(Items from a dataset)
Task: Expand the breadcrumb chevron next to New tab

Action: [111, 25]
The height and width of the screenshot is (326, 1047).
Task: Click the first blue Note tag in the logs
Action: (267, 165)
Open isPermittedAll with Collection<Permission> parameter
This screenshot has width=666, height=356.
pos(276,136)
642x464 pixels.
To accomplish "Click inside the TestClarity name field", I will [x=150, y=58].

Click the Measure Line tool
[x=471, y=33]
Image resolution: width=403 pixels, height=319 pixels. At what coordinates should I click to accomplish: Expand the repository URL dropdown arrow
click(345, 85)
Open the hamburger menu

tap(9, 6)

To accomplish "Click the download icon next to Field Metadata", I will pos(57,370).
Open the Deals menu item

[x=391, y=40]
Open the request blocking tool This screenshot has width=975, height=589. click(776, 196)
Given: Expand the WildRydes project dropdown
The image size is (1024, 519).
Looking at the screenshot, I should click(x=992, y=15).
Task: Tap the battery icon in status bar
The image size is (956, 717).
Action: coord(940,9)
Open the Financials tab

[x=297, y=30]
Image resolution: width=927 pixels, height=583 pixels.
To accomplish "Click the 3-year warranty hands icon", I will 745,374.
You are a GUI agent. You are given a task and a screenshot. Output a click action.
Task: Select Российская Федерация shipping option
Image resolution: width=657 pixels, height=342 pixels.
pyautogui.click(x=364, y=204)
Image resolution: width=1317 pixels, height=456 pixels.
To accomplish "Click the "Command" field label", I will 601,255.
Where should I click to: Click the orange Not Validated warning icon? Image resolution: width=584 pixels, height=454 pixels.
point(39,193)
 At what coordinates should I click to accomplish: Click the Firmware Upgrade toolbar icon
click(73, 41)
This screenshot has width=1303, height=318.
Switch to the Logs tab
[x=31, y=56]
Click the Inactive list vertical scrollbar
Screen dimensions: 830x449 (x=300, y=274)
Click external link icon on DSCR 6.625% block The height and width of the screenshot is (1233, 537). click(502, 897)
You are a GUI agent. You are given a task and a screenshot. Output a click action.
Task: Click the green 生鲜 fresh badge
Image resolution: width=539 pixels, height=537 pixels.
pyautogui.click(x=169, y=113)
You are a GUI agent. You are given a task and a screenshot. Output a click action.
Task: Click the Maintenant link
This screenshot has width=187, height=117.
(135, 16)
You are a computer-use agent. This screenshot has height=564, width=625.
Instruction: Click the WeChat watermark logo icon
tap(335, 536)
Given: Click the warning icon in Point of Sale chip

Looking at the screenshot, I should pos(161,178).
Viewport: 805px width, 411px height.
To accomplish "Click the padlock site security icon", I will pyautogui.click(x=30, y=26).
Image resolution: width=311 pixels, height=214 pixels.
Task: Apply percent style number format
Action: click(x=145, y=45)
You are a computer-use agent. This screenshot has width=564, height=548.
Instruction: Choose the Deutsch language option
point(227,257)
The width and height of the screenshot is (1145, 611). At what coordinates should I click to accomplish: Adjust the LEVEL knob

Exercise aim:
What must be returned is the line with "has width=564, height=548." plus every line after it to the end of the entries, exactly as they appear.

Task solution:
You are a computer-use agent. This screenshot has width=564, height=548.
Instruction: Choose the Deutsch language option
point(227,257)
The width and height of the screenshot is (1145, 611). At what coordinates should I click to accomplish: Adjust the LEVEL knob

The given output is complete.